Plato's conundrum, optical illusion, necropolis, Isles of the Blest, Oracle of the Dead, and/or the Burnt Islands: Santorini resembles other islands towards or beyond the sunset, a feature in mythological landscapes the world over. Why this attracts seekers, such as the Friends of Orpheus, and how near-death experiences may intersect with what Huxley and his rivals and supporters investigate draws in both Azuski's reflections in this intellectual whodunit, and Nico's own quest to figure it out.
Doppelgangers, ignis fatuus, wish fulfillment, Critias and Socrates, Solon and Plato: these inspire new allegories of these caves below Santorini. One character responds with a lovely analogy to coming back from the dead: "siphoned back into my body like a captured cloud," and Azuski does strive for fresh imagery. The second half of the novel does slow, as Huxley's motives keep shifting as Nico and the reader struggle to keep up with this enigmatic antagonist. He's not necessarily evil, but he's the type of elusive antagonist that compels the outmatched protagonist Nico to pursue him.
Certainly, near the end, Azuski packs a wallop. I think to enhance this impact, earlier sections needed trimming, and sharper arcs of maturation for supporting characters. Certain people come and go as if to prop up the meandering, repeatedly delayed or attenuated plot.

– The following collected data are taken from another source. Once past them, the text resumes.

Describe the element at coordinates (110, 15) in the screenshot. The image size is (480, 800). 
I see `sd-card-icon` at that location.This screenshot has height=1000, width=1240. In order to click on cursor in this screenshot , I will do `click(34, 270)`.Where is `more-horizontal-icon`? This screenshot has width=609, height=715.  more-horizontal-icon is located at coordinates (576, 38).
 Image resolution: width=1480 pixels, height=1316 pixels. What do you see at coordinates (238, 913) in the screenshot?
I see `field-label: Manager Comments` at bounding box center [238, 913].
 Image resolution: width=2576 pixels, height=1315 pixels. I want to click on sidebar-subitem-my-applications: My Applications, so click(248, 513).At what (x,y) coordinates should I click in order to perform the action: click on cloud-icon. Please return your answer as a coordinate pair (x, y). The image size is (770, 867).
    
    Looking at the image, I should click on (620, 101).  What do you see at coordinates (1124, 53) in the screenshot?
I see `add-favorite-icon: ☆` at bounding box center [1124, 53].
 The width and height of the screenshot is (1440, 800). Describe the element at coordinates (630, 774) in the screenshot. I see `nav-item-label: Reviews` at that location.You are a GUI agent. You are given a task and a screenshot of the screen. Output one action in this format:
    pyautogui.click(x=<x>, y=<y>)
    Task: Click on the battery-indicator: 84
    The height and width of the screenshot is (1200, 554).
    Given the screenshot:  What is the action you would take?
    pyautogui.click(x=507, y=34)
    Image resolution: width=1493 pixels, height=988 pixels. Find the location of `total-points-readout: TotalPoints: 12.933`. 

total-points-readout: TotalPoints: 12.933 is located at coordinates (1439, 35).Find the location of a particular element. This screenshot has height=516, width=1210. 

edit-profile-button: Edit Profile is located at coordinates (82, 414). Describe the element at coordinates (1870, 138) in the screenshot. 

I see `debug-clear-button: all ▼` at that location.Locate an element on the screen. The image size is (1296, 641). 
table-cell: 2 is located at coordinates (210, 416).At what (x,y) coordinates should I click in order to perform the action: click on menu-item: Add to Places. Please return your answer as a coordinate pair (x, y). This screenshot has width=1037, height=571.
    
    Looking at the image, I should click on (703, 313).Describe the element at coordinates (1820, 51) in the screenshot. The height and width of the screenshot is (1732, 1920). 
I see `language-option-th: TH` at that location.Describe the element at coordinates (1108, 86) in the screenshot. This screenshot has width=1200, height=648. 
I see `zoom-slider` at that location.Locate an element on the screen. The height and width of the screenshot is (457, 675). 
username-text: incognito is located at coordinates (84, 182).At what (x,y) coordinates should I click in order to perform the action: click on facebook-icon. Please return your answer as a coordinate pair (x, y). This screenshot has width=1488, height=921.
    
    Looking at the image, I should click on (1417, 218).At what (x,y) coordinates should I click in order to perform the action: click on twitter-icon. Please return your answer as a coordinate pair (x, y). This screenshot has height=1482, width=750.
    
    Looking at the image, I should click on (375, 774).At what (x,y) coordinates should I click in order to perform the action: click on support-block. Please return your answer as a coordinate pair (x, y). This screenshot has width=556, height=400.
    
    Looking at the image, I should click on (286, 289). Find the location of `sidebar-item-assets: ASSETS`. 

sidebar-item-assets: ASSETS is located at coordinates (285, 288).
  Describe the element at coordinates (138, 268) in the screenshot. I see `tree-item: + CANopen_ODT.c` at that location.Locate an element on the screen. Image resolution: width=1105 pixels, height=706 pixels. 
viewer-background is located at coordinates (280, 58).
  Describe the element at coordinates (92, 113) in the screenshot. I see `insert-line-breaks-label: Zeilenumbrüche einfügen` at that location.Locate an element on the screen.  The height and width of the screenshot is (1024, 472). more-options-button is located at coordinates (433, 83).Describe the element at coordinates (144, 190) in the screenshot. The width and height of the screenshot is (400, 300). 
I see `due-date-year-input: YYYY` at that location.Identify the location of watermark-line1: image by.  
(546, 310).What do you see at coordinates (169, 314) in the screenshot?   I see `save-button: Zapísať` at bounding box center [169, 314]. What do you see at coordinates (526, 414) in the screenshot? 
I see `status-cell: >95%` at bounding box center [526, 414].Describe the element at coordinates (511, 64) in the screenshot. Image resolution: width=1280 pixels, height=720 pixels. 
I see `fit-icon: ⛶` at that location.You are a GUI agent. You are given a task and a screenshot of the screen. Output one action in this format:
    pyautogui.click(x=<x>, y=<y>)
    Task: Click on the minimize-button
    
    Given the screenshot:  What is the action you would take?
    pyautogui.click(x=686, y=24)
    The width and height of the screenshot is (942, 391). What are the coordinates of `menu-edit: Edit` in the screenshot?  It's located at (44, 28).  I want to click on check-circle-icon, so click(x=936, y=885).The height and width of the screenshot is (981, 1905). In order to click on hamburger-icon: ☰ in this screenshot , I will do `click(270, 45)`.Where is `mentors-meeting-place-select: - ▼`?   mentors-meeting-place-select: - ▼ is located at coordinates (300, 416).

Still, as an intellectual project, this must have consumed him as much as Huxley regarding the grand metaphor underlying, physically and psychically, this complex story. "The final deception is not the deception that comes last, but the metaphor that makes sense of all the others." Nico tries to figure out Huxley and the increasingly bewildering or dazzling insular swirl around him and emanating behind the entrance marked #34.
I would have advised stronger delineation in terms of the supporting characters in terms of this penultimate situation and how they respond--the prose does not distinguish a range of personal testimonies although a shared education may elide or mask their respective tone and fluency. While the ending does keep its own enigma that causes one to rethink the entire novel, the value of immersion in a thoughtful if sprawling examination of Thera's mythic power is ultimately evident.